Sunday, December 3rd is International Day of Persons with Disabilities, and to mark the day, Apple has released a short film directed by Taika Waititi. The film, shot in New Zealand, stars a young girl and a menagerie of fanciful creatures searching for one of their voices. The narrative is told in rhyme in a style that’s reminiscent of a children’s book, which foreshadows the final scene of the video between a father and his daughter, which I won’t spoil. The narrator is Dr. Tristram Ingham, a physician from Taika Waititi’s hometown in New Zealand who has a rare form of muscular dystrophy and uses Personal Voice to narrate the film.
The video is a touching way of promoting Personal Voice, an important new accessibility feature of iOS 17, iPadOS 17, and macOS Sonoma. Users record 15 minutes of themselves speaking, which is processed privately, on-device, creating a facsimile of their voice. It’s an invaluable feature for anyone who is at risk of losing their voice as a result of a disease or disability.

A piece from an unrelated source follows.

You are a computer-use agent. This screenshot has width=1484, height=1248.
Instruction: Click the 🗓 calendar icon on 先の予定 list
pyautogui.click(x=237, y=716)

As Apple explains in its press release, the voice that is created is stored locally on the device on which it is recorded but can be stored in iCloud and shared with up to three devices. If you choose to use iCloud, voice data is end-to-end encrypted. The device on which you record your voice must be password-protected, too.

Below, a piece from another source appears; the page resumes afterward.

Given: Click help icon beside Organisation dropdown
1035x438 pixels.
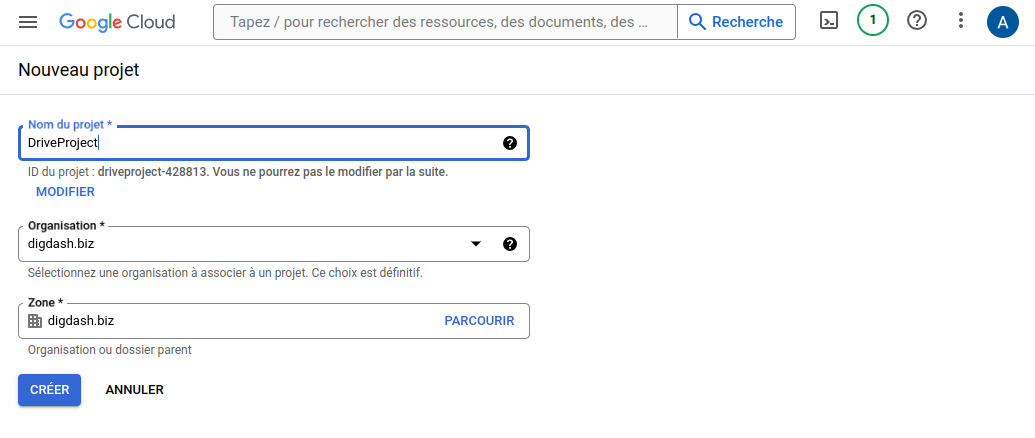Looking at the screenshot, I should click(510, 244).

The film released today also highlights Live Speech, a feature of iOS, iPadOS, and macOS that allows users to type responses that are spoken aloud in a system-generated voice or your Personal Voice. You can learn more about setting up Personal Voice and using Live Speech from this Apple Support video on YouTube:
Alongside the video released today is a free ebook version of the story told in the video, which is designed to continue the conversation about voice loss and help people faced with losing their voices.